Given passage:
★ ★ ★ ★ ★

Pure or P2O5-rich glasses are unstable in the air due to their corrosion by water from a humid environment. Water can hydrolyze covalent P–O–P bonds or hydrate modifier cations. Generally, P–O–P chains are disrupted and hydroxyls groups P–OH are formed. The breaking of chains lowers the glass network polymerization, and the network swells to form a gelatinous layer [27]. Additionally, water can form modifier hydrates such as NaOH, which increase the glass corrosion level [28, 29]. Water adsorption by the glass network increases with temperature up to about 140 °C, and then rapid desorption is observed [27]. On the other hand, P2O5 is the main building oxide of phosphate glasses network. Water corrosion of the glass network leads to its partial depolymerization.

The glass network connectivity can be described using O/P ratio. The vitreous P2O5 creates a three-dimensional phosphate network with O/P = 2.5. The increase in the ratio results in the gradual depolymerization of the phosphate network. The full depolymerization is achieved for orthophosphate stoichiometry with O/P ratio over 4 [30].

Addition of Al2O3 decreases the number of P–O–P linkages by replacing them by P–O–Al which are much more hydration resistant. Thus, chemical durability of the glasses is increased and it is one of the highest achieved durabilities for the glass of composition 60P2O5–40Al2O3 [21]. This glass is characterized by the formal O/P ratio equaling 3.5 and belongs to polyphosphate glasses. Phosphate network in this glass is composed of very short phosphate chains created mainly by P2O7 dimmers which are joined by Al3+ oxygen polyhedrons. The Al polyhedrons increase the glass network connectivity and, thus, increase polymerization of the whole network. Aluminum ions are intermediate compounds and can be glass network formers or modifiers depending on their coordination number to oxygen. They can be glass network formers in coordination 4 and modifiers in coordination 6. In the case of iron–phosphate glasses, it was found out that the glass leachability is independent of the role of iron in the glass network [31]. A similar behavior is also valid for aluminum–phosphate glasses [29].

The subject of the studies is aluminum–phosphate glasses of composition 60P2O5–(40−x)Al2O3–xNa2O. The glasses are characterized by constant P2O5 concentration, whereas Al2O3 is gradually substituted by Na2O in the range from 5 to 30 mol%. The formal O/P ratio is in the range from 3.42 to 3 for x = 5 and 30, respectively. Thus, all of them belong to the polyphosphate glass region where the phosphate network is built of chains. The length of the chains increases with Na2O content. Then, the glass network for x = 5 is composed of very short chains (dimmers) which are connected by Al oxygen polyhedrons, in which the number of P–O–P bonds is strongly limited. On the other side, in the case of the x = 30 glass, the phosphate chains are much longer and their connectivity via Al oxygen polyhedrons is considerably lower and the number of P–O–P bonds is higher.

★ ★ ★ ★ ★

Objective A:
Answer these questions from the passage on phosphate glasses:
(i) What O/P ratio does vitreous P2O5 have?
(ii) In which coordination number to oxygen do aluminum ions act as glass network formers?
(iii) Over what range is Al2O3 replaced by Na2O in the glasses under study?
Objective B: Carry on the passage about phosphate glasses from its final sentence.

Data lines:
★ ★ ★ ★ ★

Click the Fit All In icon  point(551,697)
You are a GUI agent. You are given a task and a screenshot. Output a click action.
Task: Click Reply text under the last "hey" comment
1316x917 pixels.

★ ★ ★ ★ ★

Exercise response A:
(i) 2.5
(ii) 4
(iii) From 5 to 30 mol%

Exercise response B:
From the waste vitrification point of view, an increase in Al2O3 should improve considerably the chemical durability, which is a strongly desired effect. On the other hand, Al2O3 by an increase in the glass network connectivity may increase the network rigidity and vitrification temperature [26, 32], which may limit their potential application in waste immobilization.

Taking all into account, the aim of the studies was to describe thermal properties and leachability of 60P2O5–(40−x)Al2O3–xNa2O glasses from the waste immobilization point of view.

Experimental methods

Phosphate glasses of the composition 60P2O5–(40−x)Al2O3–xNa2O in mol% were prepared from chemically pure NH4H2PO4, Al2O3, and Na2CO3. Approximately 20 mass% overweight of NH4H2PO4 was used to compensate P2O5 losses during melting of the batch due to evaporation. Batches were melted for 2 h at 1300 °C in Al2O3 crucible in an electric furnace with the furnace atmosphere as close to natural as possible. The chemical composition of the obtained glasses was checked by X-ray fluorescence (XRF) and was similar to the assumed in the uncertainty of the method. All samples were XRD-checked to be amorphous. The chemical composition and the samples designation are shown in Table 1.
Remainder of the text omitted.